Print, exactly as they appear in the listing below, the lines from the line with "The height and width of the screenshot is (983, 1534)." to the line with "You are a computer-use agent. This", with both end lines kept.

* _Dataset records_:
####################

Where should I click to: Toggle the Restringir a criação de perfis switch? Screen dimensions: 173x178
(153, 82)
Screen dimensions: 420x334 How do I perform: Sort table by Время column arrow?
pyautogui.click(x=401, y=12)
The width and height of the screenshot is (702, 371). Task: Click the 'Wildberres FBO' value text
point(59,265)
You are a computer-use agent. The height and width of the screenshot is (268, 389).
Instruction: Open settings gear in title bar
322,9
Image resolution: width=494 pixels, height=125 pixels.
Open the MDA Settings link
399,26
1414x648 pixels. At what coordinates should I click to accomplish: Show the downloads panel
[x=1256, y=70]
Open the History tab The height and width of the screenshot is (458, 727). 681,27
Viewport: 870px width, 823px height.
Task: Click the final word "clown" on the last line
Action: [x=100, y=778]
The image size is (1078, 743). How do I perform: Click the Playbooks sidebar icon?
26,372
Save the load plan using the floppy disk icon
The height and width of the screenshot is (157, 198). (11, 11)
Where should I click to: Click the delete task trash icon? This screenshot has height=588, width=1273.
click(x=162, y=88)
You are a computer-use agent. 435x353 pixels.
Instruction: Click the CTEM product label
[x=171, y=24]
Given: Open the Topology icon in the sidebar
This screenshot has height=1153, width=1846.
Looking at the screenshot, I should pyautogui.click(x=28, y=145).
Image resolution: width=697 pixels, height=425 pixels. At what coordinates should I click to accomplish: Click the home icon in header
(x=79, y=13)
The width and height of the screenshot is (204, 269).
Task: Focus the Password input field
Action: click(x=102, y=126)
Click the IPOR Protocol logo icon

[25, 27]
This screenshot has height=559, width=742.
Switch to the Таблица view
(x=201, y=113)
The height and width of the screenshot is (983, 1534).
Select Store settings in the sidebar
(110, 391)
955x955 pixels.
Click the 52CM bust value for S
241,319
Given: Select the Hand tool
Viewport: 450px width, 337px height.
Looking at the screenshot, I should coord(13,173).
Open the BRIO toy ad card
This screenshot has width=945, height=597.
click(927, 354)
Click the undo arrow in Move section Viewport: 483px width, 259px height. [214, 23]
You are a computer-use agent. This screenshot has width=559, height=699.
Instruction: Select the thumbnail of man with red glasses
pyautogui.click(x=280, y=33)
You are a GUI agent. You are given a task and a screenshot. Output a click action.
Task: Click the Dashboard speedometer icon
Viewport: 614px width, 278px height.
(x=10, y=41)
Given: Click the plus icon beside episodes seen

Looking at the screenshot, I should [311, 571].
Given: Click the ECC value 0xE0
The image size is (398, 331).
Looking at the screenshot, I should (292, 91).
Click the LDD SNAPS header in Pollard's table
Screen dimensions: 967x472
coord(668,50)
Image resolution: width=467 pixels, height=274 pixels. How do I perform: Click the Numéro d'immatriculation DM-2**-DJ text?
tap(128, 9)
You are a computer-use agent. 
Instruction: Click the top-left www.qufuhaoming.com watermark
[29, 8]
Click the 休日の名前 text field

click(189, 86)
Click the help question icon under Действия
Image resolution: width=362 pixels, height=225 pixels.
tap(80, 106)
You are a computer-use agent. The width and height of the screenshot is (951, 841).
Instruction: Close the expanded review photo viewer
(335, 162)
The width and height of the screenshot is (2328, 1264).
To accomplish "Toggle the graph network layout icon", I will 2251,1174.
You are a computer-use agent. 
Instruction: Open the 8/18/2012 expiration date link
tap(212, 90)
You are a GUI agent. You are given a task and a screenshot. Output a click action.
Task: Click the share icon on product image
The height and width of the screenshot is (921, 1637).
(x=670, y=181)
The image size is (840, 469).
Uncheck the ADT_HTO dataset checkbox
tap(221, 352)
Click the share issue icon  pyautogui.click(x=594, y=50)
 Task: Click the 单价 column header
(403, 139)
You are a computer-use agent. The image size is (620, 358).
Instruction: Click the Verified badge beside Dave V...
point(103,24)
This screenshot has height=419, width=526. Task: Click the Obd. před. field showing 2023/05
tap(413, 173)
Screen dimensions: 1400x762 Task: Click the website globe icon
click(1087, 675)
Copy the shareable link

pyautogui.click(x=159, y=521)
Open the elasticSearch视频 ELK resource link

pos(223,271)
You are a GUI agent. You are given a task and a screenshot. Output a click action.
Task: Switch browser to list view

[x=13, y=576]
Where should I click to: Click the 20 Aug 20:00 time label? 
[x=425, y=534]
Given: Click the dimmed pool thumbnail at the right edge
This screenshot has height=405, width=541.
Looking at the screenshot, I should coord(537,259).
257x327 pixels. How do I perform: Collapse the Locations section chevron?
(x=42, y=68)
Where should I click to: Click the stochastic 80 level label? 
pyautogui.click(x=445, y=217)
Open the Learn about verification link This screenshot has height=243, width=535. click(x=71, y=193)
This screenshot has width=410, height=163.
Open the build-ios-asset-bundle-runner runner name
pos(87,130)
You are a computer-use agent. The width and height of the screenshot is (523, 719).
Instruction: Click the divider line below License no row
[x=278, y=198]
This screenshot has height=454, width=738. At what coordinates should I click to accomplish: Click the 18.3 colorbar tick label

####################

* _Finished exercise_:
The height and width of the screenshot is (983, 1534).
Select Store settings in the sidebar
(110, 391)
955x955 pixels.
Click the 52CM bust value for S
241,319
Given: Select the Hand tool
Viewport: 450px width, 337px height.
Looking at the screenshot, I should coord(13,173).
Open the BRIO toy ad card
This screenshot has width=945, height=597.
click(927, 354)
Click the undo arrow in Move section Viewport: 483px width, 259px height. [214, 23]
You are a computer-use agent. This screenshot has width=559, height=699.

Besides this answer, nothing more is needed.